TASK DETAILS: Print all of the data exactly.

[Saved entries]
※ ※ ※

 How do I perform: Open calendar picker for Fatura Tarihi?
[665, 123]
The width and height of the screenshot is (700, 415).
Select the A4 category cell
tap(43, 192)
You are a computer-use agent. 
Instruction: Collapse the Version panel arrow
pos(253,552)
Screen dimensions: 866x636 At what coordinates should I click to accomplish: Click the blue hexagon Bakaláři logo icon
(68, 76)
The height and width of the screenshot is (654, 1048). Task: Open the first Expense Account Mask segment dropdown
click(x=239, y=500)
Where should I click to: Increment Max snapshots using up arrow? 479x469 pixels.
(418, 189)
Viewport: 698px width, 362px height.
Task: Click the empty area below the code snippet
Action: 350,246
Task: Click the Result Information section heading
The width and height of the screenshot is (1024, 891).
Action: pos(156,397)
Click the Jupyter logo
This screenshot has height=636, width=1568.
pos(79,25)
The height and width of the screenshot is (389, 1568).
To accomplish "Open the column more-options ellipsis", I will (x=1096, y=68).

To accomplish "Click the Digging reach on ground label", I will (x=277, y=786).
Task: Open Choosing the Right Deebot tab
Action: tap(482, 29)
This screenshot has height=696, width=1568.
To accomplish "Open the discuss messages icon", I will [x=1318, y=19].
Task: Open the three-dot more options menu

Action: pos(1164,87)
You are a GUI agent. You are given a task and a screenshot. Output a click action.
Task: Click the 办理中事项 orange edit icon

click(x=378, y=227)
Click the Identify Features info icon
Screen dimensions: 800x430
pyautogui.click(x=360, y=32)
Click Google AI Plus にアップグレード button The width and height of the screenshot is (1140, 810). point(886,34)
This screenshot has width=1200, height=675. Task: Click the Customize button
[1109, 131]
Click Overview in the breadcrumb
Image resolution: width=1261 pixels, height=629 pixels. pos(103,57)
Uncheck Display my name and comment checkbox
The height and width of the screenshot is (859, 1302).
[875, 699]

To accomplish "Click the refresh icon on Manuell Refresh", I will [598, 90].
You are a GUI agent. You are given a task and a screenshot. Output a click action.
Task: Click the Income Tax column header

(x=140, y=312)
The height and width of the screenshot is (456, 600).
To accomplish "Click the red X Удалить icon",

※ ※ ※

TASK OUTPUT:
 How do I perform: Open calendar picker for Fatura Tarihi?
[665, 123]
The width and height of the screenshot is (700, 415).
Select the A4 category cell
tap(43, 192)
You are a computer-use agent. 
Instruction: Collapse the Version panel arrow
pos(253,552)
Screen dimensions: 866x636 At what coordinates should I click to accomplish: Click the blue hexagon Bakaláři logo icon
(68, 76)
The height and width of the screenshot is (654, 1048). Task: Open the first Expense Account Mask segment dropdown
click(x=239, y=500)
Where should I click to: Increment Max snapshots using up arrow? 479x469 pixels.
(418, 189)
Viewport: 698px width, 362px height.
Task: Click the empty area below the code snippet
Action: 350,246
Task: Click the Result Information section heading
The width and height of the screenshot is (1024, 891).
Action: pos(156,397)
Click the Jupyter logo
This screenshot has height=636, width=1568.
pos(79,25)
The height and width of the screenshot is (389, 1568).
To accomplish "Open the column more-options ellipsis", I will (x=1096, y=68).

To accomplish "Click the Digging reach on ground label", I will (x=277, y=786).
Task: Open Choosing the Right Deebot tab
Action: tap(482, 29)
This screenshot has height=696, width=1568.
To accomplish "Open the discuss messages icon", I will [x=1318, y=19].
Task: Open the three-dot more options menu

Action: pos(1164,87)
You are a GUI agent. You are given a task and a screenshot. Output a click action.
Task: Click the 办理中事项 orange edit icon

click(x=378, y=227)
Click the Identify Features info icon
Screen dimensions: 800x430
pyautogui.click(x=360, y=32)
Click Google AI Plus にアップグレード button The width and height of the screenshot is (1140, 810). point(886,34)
This screenshot has width=1200, height=675. Task: Click the Customize button
[1109, 131]
Click Overview in the breadcrumb
Image resolution: width=1261 pixels, height=629 pixels. pos(103,57)
Uncheck Display my name and comment checkbox
The height and width of the screenshot is (859, 1302).
[875, 699]

To accomplish "Click the refresh icon on Manuell Refresh", I will [598, 90].
You are a GUI agent. You are given a task and a screenshot. Output a click action.
Task: Click the Income Tax column header

(x=140, y=312)
The height and width of the screenshot is (456, 600).
To accomplish "Click the red X Удалить icon",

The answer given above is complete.